▶ AIM OF THE TASK
Present each line of the rows below as a Markdown table with two columns, Number and Line, numbering the lines in order and omitting blank lines. Leave the pictures out of the table.

▶ DATASET ENTRIES
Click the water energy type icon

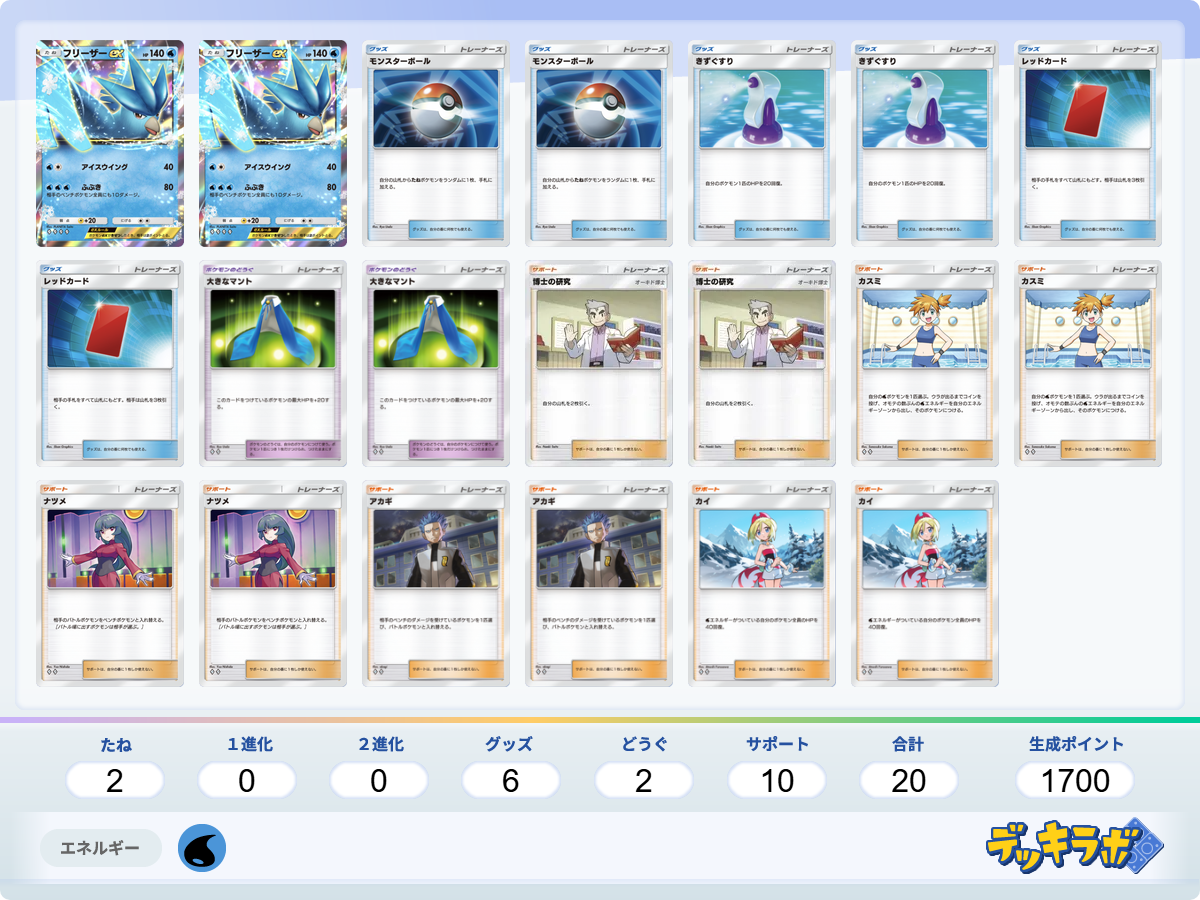(x=202, y=848)
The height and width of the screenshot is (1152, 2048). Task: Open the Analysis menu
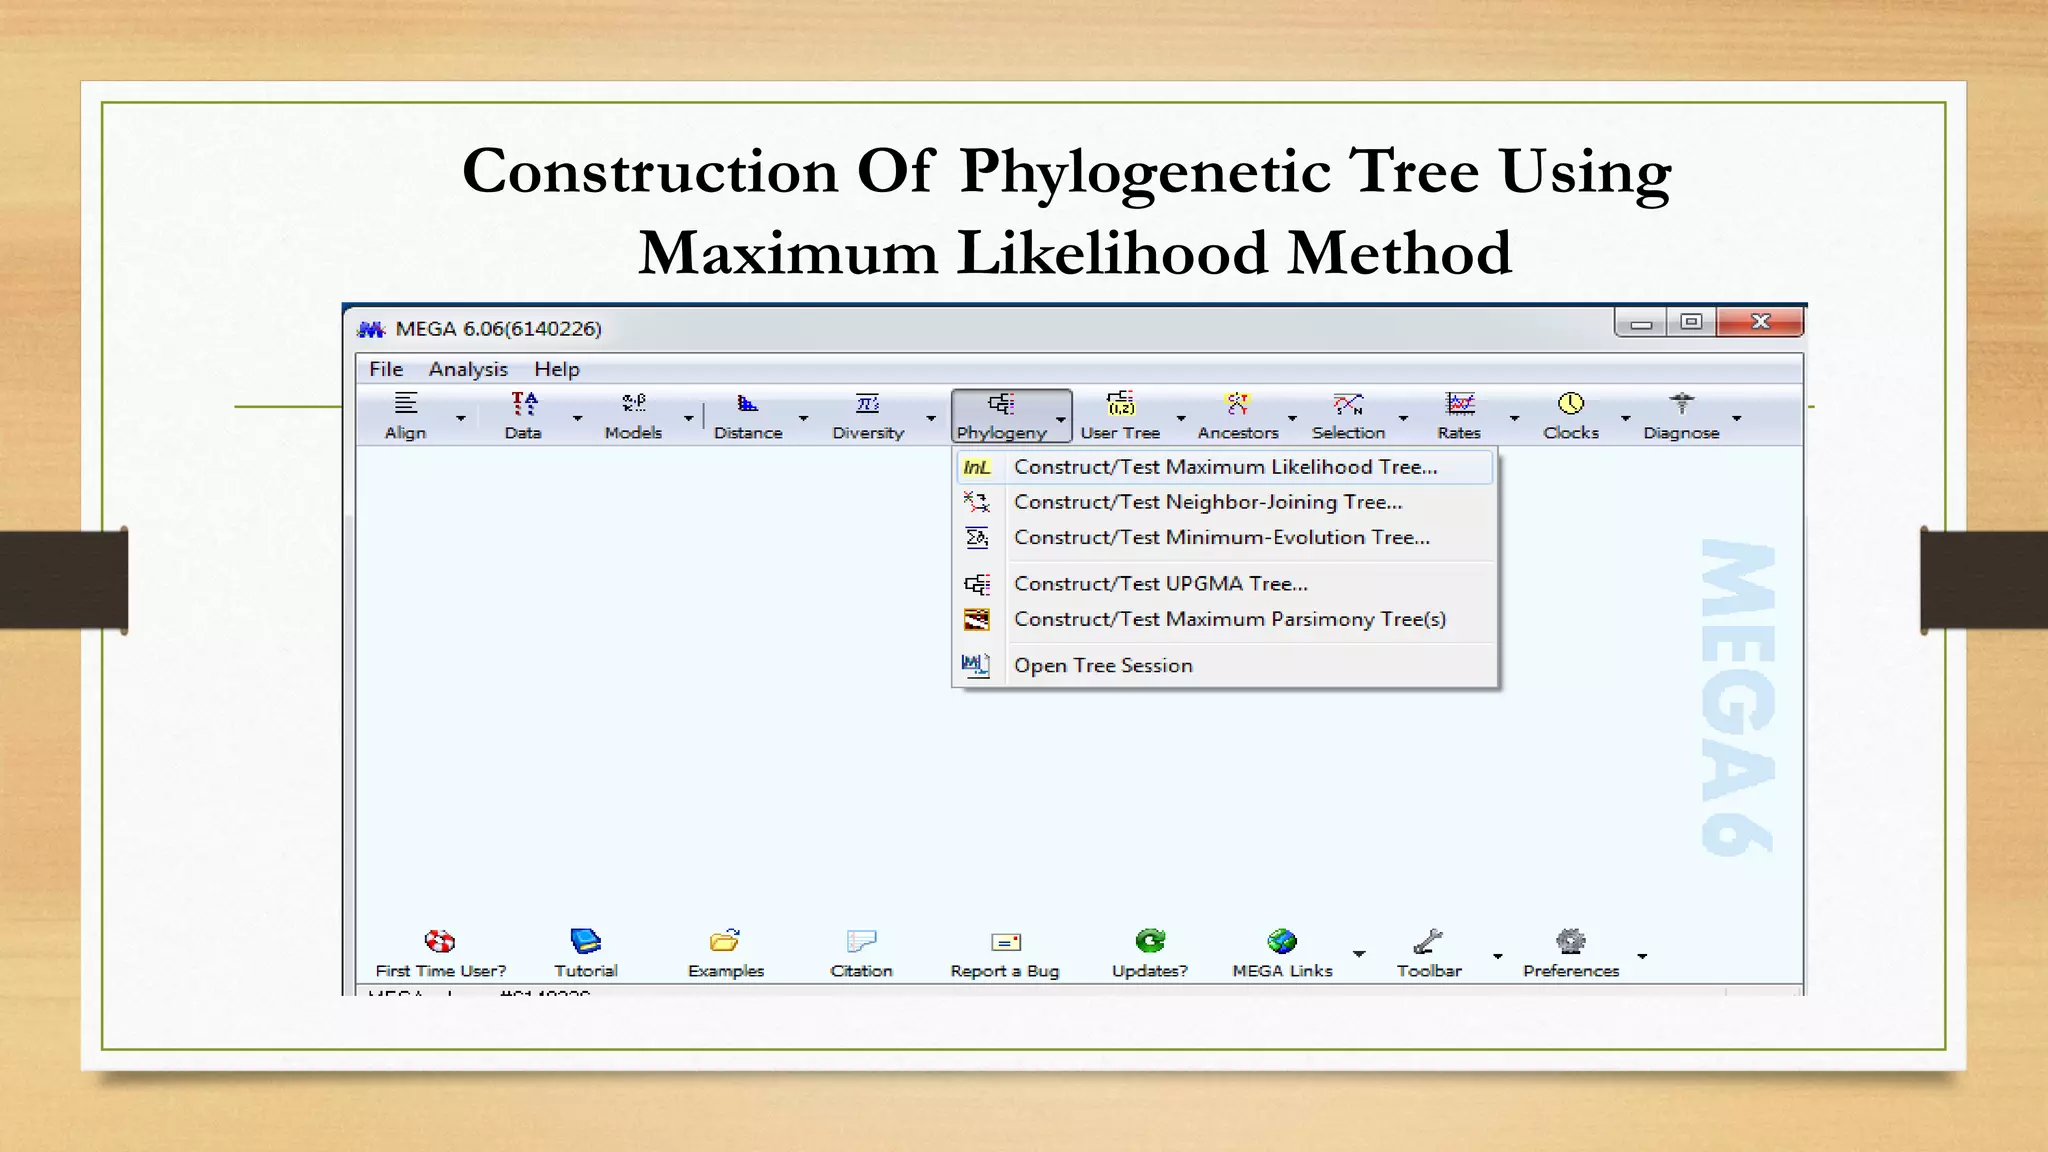[468, 369]
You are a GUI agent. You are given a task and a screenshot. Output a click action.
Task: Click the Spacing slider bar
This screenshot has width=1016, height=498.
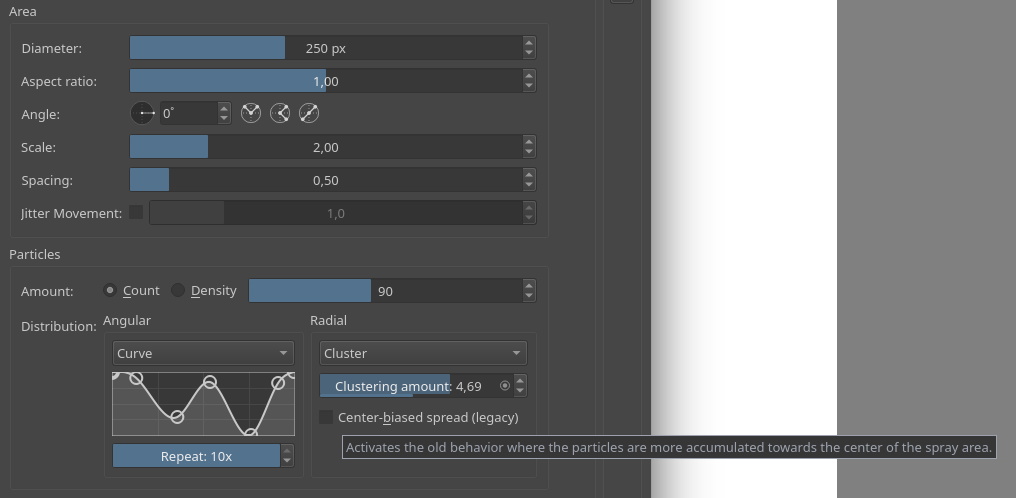click(326, 180)
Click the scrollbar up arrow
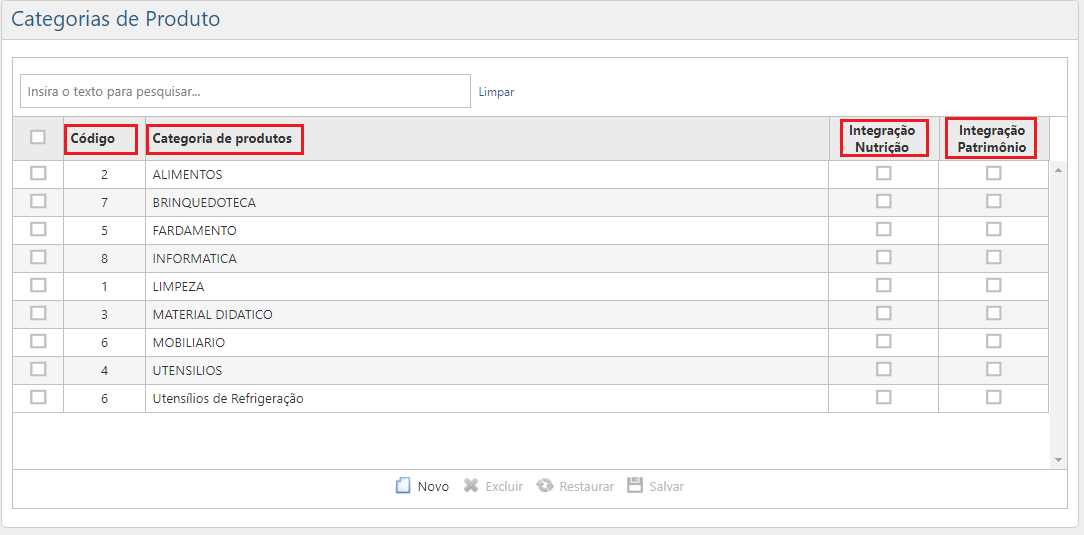This screenshot has width=1084, height=535. coord(1059,169)
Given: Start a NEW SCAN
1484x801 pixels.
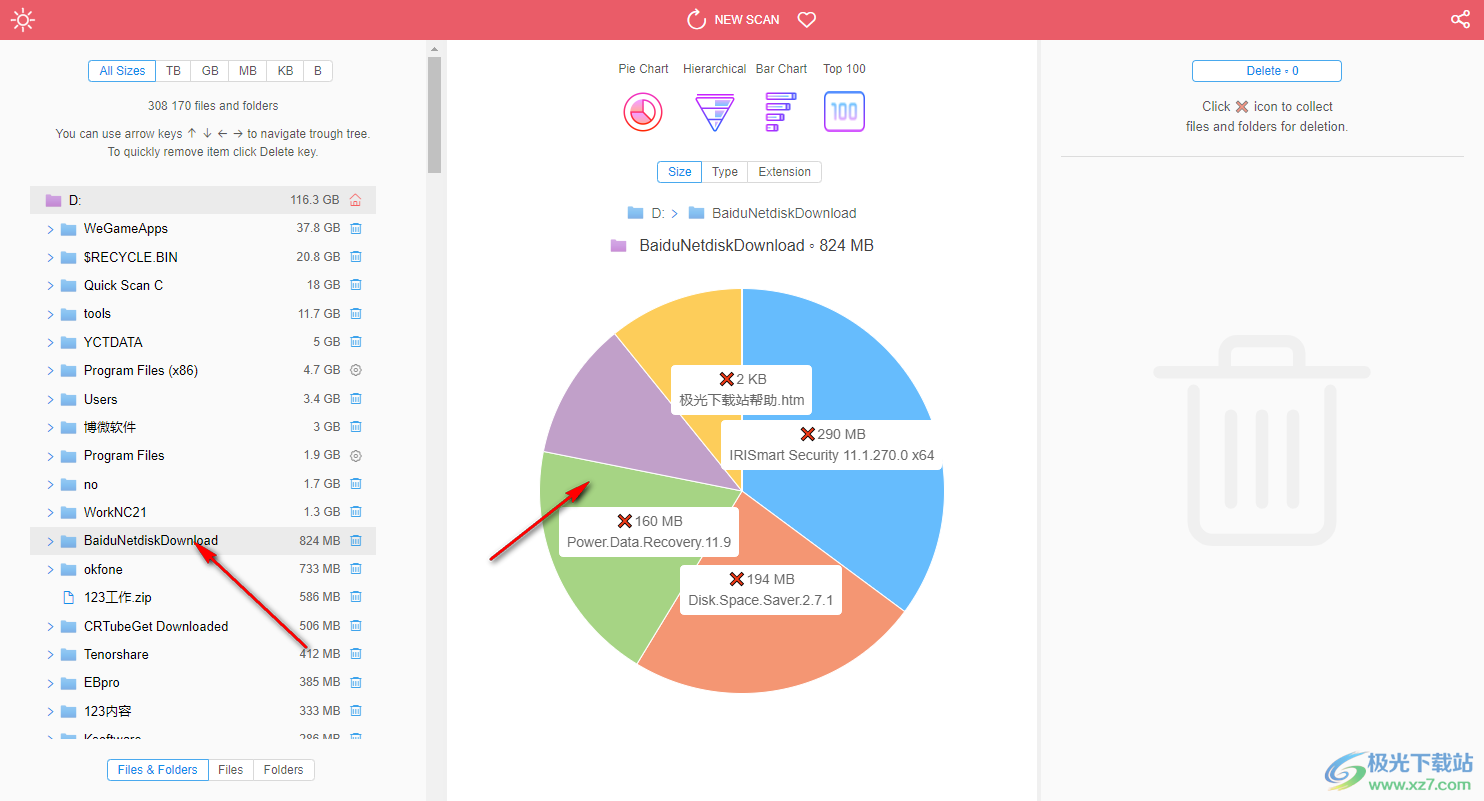Looking at the screenshot, I should coord(733,20).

▶ ANSWER
| Number | Line |
|---|---|
| 1 | Click the water energy type icon |
| 2 | (x=202, y=848) |
| 3 | The height and width of the screenshot is (1152, 2048). Task: Open the Analysis menu |
| 4 | [468, 369] |
| 5 | You are a GUI agent. You are given a task and a screenshot. Output a click action. |
| 6 | Task: Click the Spacing slider bar |
| 7 | This screenshot has width=1016, height=498. |
| 8 | click(326, 180) |
| 9 | Click the scrollbar up arrow |
| 10 | This screenshot has width=1084, height=535. coord(1059,169) |
| 11 | Given: Start a NEW SCAN |
| 12 | 1484x801 pixels. |
| 13 | Looking at the screenshot, I should coord(733,20). |